Well done for writing this post, you’re a good mum no matter what and I completely understand how your child’s behaviour can affect the way you feel about them. As you know my son, Logan, has autism and I sometimes hate the way he treats his sister or others but I also know that he can’t help it. It’s the way he’s wired, he deals with the world differently so the other half and I have had to come up with coping strategies for him. It has helped but there’s never a dull moment and something always happens. I feel like that parent at school, I’m always waiting to hear who he’s hit today!
I hope you get support and help from the school and local health resources etc. I’ve been on so many different parenting course but they do help and if anything it’s nice to talk to parents in the same boat.
As for getting dressed etc my boy still won’t dress himself, he does it at school as it’s in the routine but at home he takes forever or just doesn’t do it. He hand flaps a lot and gets quite excited by certain things which trigger his senses into overload. I wouldn’t have him any other way though. Oh and autism normally runs in families, it does with my other half. Be sure to tell the health professionals that your brother is autistic as they like to know family history.
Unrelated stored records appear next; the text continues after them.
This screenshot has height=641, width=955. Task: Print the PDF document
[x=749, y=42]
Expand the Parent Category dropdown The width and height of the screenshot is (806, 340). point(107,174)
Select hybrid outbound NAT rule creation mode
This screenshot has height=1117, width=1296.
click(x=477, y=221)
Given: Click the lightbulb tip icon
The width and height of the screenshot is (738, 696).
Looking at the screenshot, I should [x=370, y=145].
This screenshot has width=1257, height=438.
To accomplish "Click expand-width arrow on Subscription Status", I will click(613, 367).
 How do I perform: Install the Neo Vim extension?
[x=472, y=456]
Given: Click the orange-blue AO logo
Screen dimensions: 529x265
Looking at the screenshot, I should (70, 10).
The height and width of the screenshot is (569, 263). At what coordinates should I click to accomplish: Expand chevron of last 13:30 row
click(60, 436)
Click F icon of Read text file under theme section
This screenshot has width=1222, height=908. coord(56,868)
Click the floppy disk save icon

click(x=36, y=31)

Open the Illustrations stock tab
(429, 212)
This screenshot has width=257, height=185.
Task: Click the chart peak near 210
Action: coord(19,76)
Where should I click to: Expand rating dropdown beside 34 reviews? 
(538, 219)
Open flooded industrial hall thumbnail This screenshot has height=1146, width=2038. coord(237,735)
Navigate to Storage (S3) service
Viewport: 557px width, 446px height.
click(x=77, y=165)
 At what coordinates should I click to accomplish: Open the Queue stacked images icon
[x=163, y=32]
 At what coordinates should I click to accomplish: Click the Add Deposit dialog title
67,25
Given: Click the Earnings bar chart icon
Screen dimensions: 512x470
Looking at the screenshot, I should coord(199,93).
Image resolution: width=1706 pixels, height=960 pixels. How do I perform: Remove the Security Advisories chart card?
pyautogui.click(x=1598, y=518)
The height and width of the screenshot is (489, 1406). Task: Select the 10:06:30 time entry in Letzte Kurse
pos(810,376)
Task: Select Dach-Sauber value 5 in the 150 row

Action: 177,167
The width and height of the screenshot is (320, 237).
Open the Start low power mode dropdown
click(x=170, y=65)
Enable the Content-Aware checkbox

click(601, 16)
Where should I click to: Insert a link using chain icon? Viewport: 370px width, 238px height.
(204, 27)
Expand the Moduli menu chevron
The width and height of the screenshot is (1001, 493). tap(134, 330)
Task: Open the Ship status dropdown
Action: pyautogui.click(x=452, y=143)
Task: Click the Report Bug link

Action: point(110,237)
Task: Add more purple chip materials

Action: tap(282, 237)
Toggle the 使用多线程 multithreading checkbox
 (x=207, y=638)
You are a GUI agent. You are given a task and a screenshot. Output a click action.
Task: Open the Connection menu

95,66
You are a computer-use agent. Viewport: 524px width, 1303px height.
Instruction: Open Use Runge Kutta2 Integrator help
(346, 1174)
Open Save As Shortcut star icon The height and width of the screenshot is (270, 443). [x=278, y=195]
Anyway enough of my rambling, you’ve probably heard enough 🙂 But do give me a shout if you want to chat xx
I am so thankful for your ramblings!! Seriously thank you for being a great support and taking the time to comment. I really appreciate it. I think we just need to be told that that is how she is, rather than just looking at her like the naughtiest child in the world at the moment. It’s been really difficult.
You’re welcome. It really is difficult and going through the diagnosis process isn’t easy. I really hope you get the help and support you need. Also when you said P1 sometimes takes a meltdown when asked to do a task could she have PDA (pathological demand avoidance)? Give it a wee google, might help.
It sounds like such a challenging situation for you all. P1 sounds like such a darling, sweet girl and It is so wonderful that she has a family who are so loving and supportive, and looking for answers. Great that you are working so closely with P1’s school, regarding your concerns.
Another factor to possibly consider, is food sensitivities. May not be causing all of the problems, but in many cases, can be contributing to the problems.
A book called ‘Fed Up’ , by Sue Dengate, may be of help to you. ( I’m Australian, so there may be alternate resources available in the UK). It has made enormous impact in my life ( I have several food sensitivities) and also in the life of my youngest son, who is now 4. By removing certain food chemicals from his diet, which are troublesome to him, it has really helped him to settle down with his behaviours, stop frequent night waking and become much less erratic.
All the best.
Oh wow. I never even thought of food to be a key for behaviour. Thank you so much for your kind words and taking the time to comment. This was a really difficult post to write but I’m glad I have.